◆ **Selected passage**:
+---+
Concurrently to each search query for the philosopher profiles carried out in the testing session, the same search query was performed for the anonymous user. Based on the URL of the personalised search results for the philosopher profiles, we searched the search result pages of the anonymous user and noted its search result position [19].


Figure 2: Infograph Hypothesis 2
Figure 2: Infograph Hypothesis 2.


Research findings: Reject the hypothesis

Testing session 7 produced 35 ‘personalised’ search results in total. Five of these were based on content from Google that was only recommended to the philosophers but never within the search results of the anonymous user (bear in mind that Google will only ever make approximately the first 1,000 search results for a query available). Thirty–seven percent of the these personalised search results were found on the second page of search results (positions 11 to 20) and can, thus, be said to represent an exchange of very dominant positions. A further 43 percent were found between search result pages 3 and 10 and can also be said to occupy relatively dominant positions [20]. Only seven percent were found to be between pages 11 and 100 (on rank 108 and 123 respectively) and another 13 percent of search results were not available in the approximately 1,000 search results provided by Google for the anonymous user.
+---+
◆ **Written exercise**: Repeat the passage on personalized search results word for word, from "Concurrently to each" up to and including "Infograph Hypothesis 2.".

◆ **Data segment**:
+---+
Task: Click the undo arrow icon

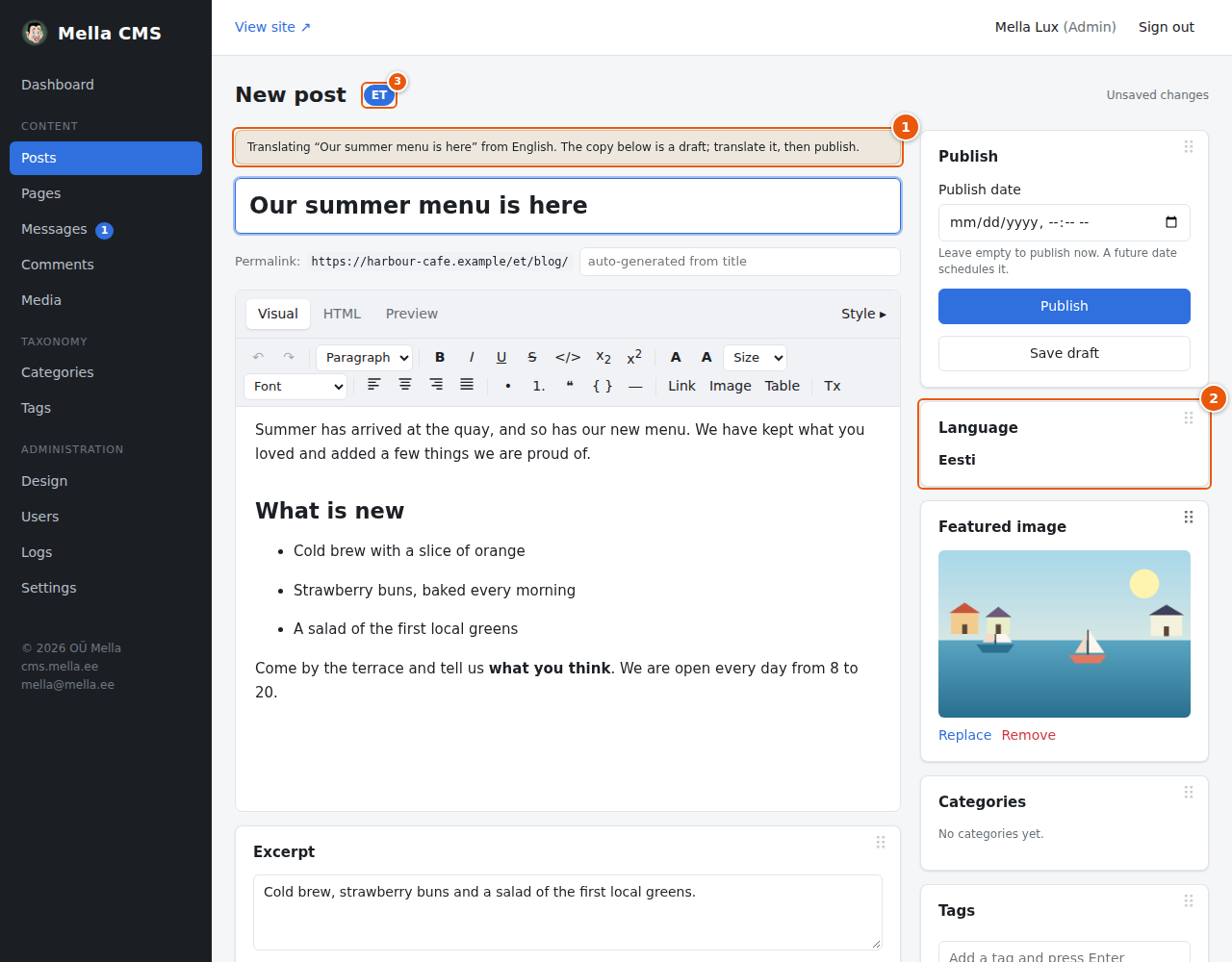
+---+
◆ **Solution for this task**:
Concurrently to each search query for the philosopher profiles carried out in the testing session, the same search query was performed for the anonymous user. Based on the URL of the personalised search results for the philosopher profiles, we searched the search result pages of the anonymous user and noted its search result position [19].


Figure 2: Infograph Hypothesis 2
Figure 2: Infograph Hypothesis 2.